This entry was posted on Friday, November 11th, 2011 at 3:45 pm and is filed under Civil Society (Self) Regulation and Effectiveness. You can follow any responses to this entry through the RSS 2.0 feed. You can leave a response, or trackback from your own site.
The development world is gearing up for the Fourth High Level Forum on Aid Effectiveness (HLF4), to be held in Busan in four weeks’ time. Following the first three High Level Forums in Rome, Paris and Accra, HLF4 aims to renew previous commitments to improve the impact and value of aid, as well as discuss new commitments to make aid work for poverty eradication and the Millennium Development Goals (MDGs). This Forum is particularly significant to civil society organisations (CSOs), who will be participating in negotiations as full partners for the first time.

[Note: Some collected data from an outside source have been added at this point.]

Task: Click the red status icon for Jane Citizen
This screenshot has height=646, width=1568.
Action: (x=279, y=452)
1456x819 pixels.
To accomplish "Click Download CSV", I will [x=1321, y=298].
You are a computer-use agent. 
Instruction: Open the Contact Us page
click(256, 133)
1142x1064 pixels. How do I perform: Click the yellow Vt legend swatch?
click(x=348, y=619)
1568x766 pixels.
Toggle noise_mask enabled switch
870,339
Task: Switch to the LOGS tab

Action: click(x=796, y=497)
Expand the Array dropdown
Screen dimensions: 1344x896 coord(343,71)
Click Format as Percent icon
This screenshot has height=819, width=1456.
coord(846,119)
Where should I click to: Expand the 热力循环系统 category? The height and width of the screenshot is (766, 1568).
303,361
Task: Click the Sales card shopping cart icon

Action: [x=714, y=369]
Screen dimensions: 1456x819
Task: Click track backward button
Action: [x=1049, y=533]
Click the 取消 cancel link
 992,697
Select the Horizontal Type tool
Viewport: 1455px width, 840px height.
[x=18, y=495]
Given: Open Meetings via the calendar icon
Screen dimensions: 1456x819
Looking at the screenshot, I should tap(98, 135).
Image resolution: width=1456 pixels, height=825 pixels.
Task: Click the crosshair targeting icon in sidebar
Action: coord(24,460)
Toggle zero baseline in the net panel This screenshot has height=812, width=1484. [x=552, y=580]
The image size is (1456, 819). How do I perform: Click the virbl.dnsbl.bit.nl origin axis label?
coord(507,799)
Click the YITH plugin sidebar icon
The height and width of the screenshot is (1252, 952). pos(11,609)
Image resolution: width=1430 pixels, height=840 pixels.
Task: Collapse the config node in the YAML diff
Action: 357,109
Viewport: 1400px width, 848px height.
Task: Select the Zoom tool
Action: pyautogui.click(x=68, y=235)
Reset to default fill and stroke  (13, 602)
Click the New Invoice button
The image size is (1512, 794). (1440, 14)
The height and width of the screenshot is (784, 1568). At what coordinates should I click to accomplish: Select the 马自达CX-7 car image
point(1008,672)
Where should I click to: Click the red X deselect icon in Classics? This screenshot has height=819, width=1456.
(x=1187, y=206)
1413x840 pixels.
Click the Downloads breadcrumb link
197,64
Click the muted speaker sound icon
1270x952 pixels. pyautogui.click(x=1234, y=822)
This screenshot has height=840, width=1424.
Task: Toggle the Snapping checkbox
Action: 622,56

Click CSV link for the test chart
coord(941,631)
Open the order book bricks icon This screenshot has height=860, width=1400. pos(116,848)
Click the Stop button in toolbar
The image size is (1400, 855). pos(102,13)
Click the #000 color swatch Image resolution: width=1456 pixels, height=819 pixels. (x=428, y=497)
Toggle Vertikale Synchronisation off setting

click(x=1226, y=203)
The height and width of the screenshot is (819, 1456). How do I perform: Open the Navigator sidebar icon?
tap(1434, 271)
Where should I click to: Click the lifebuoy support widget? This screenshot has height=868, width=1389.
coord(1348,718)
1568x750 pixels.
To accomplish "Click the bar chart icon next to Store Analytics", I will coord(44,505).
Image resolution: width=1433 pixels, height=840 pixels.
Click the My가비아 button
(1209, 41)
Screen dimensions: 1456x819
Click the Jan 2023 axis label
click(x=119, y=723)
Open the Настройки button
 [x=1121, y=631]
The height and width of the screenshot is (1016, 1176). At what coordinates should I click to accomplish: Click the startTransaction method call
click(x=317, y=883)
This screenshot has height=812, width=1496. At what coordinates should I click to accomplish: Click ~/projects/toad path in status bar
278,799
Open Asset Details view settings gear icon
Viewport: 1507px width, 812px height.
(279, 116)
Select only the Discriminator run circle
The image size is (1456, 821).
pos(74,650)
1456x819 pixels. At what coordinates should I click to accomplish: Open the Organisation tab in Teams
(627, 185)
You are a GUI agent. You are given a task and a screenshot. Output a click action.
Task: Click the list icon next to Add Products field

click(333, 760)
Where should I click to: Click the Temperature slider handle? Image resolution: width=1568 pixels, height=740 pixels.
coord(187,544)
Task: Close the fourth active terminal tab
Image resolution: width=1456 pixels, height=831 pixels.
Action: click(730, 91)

The previous High Level Forum in Accra saw BetterAid, a global CSO platform, assemble 800 organisations to petition governments for inclusion of civil society representatives in discussions. Their actions led to the Accra Agenda for Action (AAA) recognising CSOs to be independent development actors of their own right. Following Accra, civil society has been preparing for HLF4, with the Open Forum for CSO Development Effectiveness conducting extensive consultations with civil society actors to create a joint CSO strategy for Busan and beyond, including developing a set of Principles for CSO Development Effectiveness. All of this signals the possibility for real progress to be made on CSO concerns in Busan.
Whether this will be borne out in reality remains to be seen. While Accra marked a critical step forward for civil society, progress on the ground has been less encouraging. For example, of the sixteen main demands made by civil society of their governments in Accra, a BetterAid review finds that six have seen no progress, nine have been partially achieved, and only one has been achieved fully. Worryingly, of the six unaddressed demands, the majority are reforms that would increase transparency and accountability of donors and governments, including removing donor conditionality, abolishing tied aid, and implementing multi-stakeholder mechanisms. Slow reform on these fronts mean they have shown up again in the current list of civil society asks for Busan. However, there is no guarantee that things will be different this time round, with some donors already pushing for watering down or even removing commitments to more transparent aid.
On the other hand, there does appear to be greater appreciation for the roles CSOs play in development, and the consequent need to ensure the means to achieve their full potential. In an especially positive development, the third draft Busan document includes requests to governments to ensure an enabling environment for CSOs, as well as acceptance of the Open Forum Principles as a means to improve CSO effectiveness.
While a milestone has been reached with the inclusion of CSOs at the negotiation table and acknowledgement of their importance in development, whether their perspective on development effectiveness will receive due attention is still not certain. For now, all eyes are on Busan, where a promise has been made to ‘forge a new global development partnership’- a promise that civil society hopes will finally be fulfilled. The One World Trust will be following developments at Busan closely with regular news updates and further posts.